**Your task:**
When responding, copy every record below exactly as it appears.

**Data extracts:**
□ □ □
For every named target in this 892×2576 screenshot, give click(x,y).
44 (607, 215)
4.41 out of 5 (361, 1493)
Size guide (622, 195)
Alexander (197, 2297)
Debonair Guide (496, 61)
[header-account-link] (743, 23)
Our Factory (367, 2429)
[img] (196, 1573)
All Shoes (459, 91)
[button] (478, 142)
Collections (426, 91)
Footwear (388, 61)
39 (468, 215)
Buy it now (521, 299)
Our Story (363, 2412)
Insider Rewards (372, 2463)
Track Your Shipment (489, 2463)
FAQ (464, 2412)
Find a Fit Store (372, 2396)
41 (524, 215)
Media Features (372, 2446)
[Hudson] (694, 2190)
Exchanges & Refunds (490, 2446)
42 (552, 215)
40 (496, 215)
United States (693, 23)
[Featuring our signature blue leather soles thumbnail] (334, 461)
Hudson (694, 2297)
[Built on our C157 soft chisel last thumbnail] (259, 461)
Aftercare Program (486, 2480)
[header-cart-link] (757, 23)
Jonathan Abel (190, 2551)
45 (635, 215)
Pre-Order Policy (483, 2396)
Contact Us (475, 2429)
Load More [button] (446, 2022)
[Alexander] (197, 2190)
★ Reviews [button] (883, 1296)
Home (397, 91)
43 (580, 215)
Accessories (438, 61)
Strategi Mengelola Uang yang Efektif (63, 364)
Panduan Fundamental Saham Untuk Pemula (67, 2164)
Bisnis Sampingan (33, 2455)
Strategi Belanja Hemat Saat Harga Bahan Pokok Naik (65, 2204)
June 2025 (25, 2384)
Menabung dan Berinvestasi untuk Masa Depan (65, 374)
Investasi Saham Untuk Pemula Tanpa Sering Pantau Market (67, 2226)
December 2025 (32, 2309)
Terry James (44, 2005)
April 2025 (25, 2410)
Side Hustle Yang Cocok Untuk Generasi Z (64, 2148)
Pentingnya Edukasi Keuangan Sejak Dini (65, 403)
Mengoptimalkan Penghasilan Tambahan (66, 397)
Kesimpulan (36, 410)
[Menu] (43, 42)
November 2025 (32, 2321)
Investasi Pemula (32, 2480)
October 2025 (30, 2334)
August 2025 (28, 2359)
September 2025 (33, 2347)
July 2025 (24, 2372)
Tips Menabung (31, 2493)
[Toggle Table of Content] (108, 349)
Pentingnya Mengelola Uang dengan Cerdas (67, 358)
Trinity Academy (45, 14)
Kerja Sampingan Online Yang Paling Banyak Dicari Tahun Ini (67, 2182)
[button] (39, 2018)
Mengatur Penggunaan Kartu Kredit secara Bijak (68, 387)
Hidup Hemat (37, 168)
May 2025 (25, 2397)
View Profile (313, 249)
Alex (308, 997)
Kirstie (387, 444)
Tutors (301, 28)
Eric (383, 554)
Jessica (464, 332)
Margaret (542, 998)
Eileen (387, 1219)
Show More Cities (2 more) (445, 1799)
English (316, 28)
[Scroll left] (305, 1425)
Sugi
□ □ □
**Task response:**
For every named target in this 892×2576 screenshot, give click(x,y).
44 (607, 215)
4.41 out of 5 (361, 1493)
Size guide (622, 195)
Alexander (197, 2297)
Debonair Guide (496, 61)
[header-account-link] (743, 23)
Our Factory (367, 2429)
[img] (196, 1573)
All Shoes (459, 91)
[button] (478, 142)
Collections (426, 91)
Footwear (388, 61)
39 (468, 215)
Buy it now (521, 299)
Our Story (363, 2412)
Insider Rewards (372, 2463)
Track Your Shipment (489, 2463)
FAQ (464, 2412)
Find a Fit Store (372, 2396)
41 (524, 215)
Media Features (372, 2446)
[Hudson] (694, 2190)
Exchanges & Refunds (490, 2446)
42 (552, 215)
40 (496, 215)
United States (693, 23)
[Featuring our signature blue leather soles thumbnail] (334, 461)
Hudson (694, 2297)
[Built on our C157 soft chisel last thumbnail] (259, 461)
Aftercare Program (486, 2480)
[header-cart-link] (757, 23)
Jonathan Abel (190, 2551)
45 (635, 215)
Pre-Order Policy (483, 2396)
Contact Us (475, 2429)
Load More [button] (446, 2022)
[Alexander] (197, 2190)
★ Reviews [button] (883, 1296)
Home (397, 91)
43 (580, 215)
Accessories (438, 61)
Strategi Mengelola Uang yang Efektif (63, 364)
Panduan Fundamental Saham Untuk Pemula (67, 2164)
Bisnis Sampingan (33, 2455)
Strategi Belanja Hemat Saat Harga Bahan Pokok Naik (65, 2204)
June 2025 (25, 2384)
Menabung dan Berinvestasi untuk Masa Depan (65, 374)
Investasi Saham Untuk Pemula Tanpa Sering Pantau Market (67, 2226)
December 2025 (32, 2309)
Terry James (44, 2005)
April 2025 (25, 2410)
Side Hustle Yang Cocok Untuk Generasi Z (64, 2148)
Pentingnya Edukasi Keuangan Sejak Dini (65, 403)
Mengoptimalkan Penghasilan Tambahan (66, 397)
Kesimpulan (36, 410)
[Menu] (43, 42)
November 2025 (32, 2321)
Investasi Pemula (32, 2480)
October 2025 (30, 2334)
August 2025 (28, 2359)
September 2025 (33, 2347)
July 2025 (24, 2372)
Tips Menabung (31, 2493)
[Toggle Table of Content] (108, 349)
Pentingnya Mengelola Uang dengan Cerdas (67, 358)
Trinity Academy (45, 14)
Kerja Sampingan Online Yang Paling Banyak Dicari Tahun Ini (67, 2182)
[button] (39, 2018)
Mengatur Penggunaan Kartu Kredit secara Bijak (68, 387)
Hidup Hemat (37, 168)
May 2025 (25, 2397)
View Profile (313, 249)
Alex (308, 997)
Kirstie (387, 444)
Tutors (301, 28)
Eric (383, 554)
Jessica (464, 332)
Margaret (542, 998)
Eileen (387, 1219)
Show More Cities (2 more) (445, 1799)
English (316, 28)
[Scroll left] (305, 1425)
Sugi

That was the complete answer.